Laki-laki itu bergegas menyalami ambunya, lalu beralih mengecup kening Ayu. Dia tak pamit pada sang ayah karena tengah mengajak main Rafli agar tidak merengek dengan kepulangan Rahman.

Serasa cukup, Rahman pun pamit. Dia  melambaikan tangan sambil melajukan mobil, meninggalkan pelataran rumah.

Ayu menatap kepergian mobil Rahman dengan helaan napas. Wanita itu sedikit sedih karena rencana yang sudah lama dibuat harus berubah karena pekerjaan Rahman yang mendadak.

Namun, Ayu tidak boleh egois. Rahman bekerja pun untuknya dan Rafli. Dari itulah, selama ini wanita itu mencoba untuk mengerti dan memaklumi kesibukan suaminya.

"Ayo, Ambu!" ajak Ayu untuk masuk ke rumah.

Akan tetapi, baru juga sampai bibir pintu, ponselnya bergetar. Alisnya saling bertautan melihat nama yang tertera di layar pipihnya.

"Nia?" gumam Ayu, keheranan.

Ambu yang melihat perubahan ekspresi menantunya ikut penasaran. "Ada apa, Nak?"

Ayu tersentak. Dia tersenyum kecil sebelum menjawab. "Ah, ini. Ada telepon dari sekretarisnya Mas Rahman, Ambu. Mungkin penting," jawab Ayu yang langsung diangguki Ambu.

"Ya sudah. Kamu angkat saja, siapa tahu penting. Ambu masuk dulu."

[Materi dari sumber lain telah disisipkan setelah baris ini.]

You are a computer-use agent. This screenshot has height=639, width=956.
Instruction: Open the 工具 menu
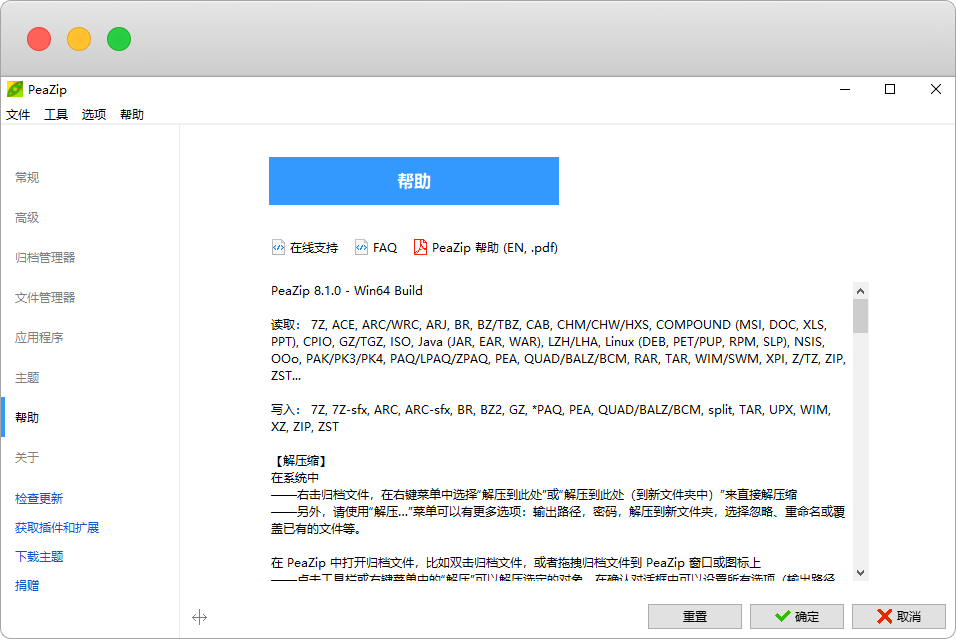pos(56,115)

Ambu bergegas masuk, sedangkan Ayu kembali ke teras rumah dan menjawab panggilan itu.

"Halo?"

"Halo, Bu. Maaf ganggu. Saya mau bertanya, apa Pak Rahman ada? Soalnya, sedari tadi saya telepon tidak diangkat," ujar Nia, di seberang sana.

Ayu mengernyit, bingung. Hatinya mulai dirundung was-was.

"Pak Rahman baru saja berangkat. Mungkin karena HP-nya di-silent. Dia sedang di perjalanan. Semoga pekerjaannya masih bisa menunggu."

"Pekerjaan? Pekerjaan apa ya, Bu?"

Seketika jantung Ayu mencelos mendengar pertanyaan Nia. Hati yang awalnya was-was berubah menjadi curiga. Dengan jelas wanita itu mendengar Rahman akan pulang untuk bekerja. Lalu, kenapa sekretarisnya berkata berbeda? Jelas, ada kejanggalan di sini.

"Maaf, Bu. Saya cuma mau bilang, besok saya izin tidak masuk. Ibu saya sakit. Berkas penting untuk rapat besok, sudah saya siapkan di meja Pak Rahman."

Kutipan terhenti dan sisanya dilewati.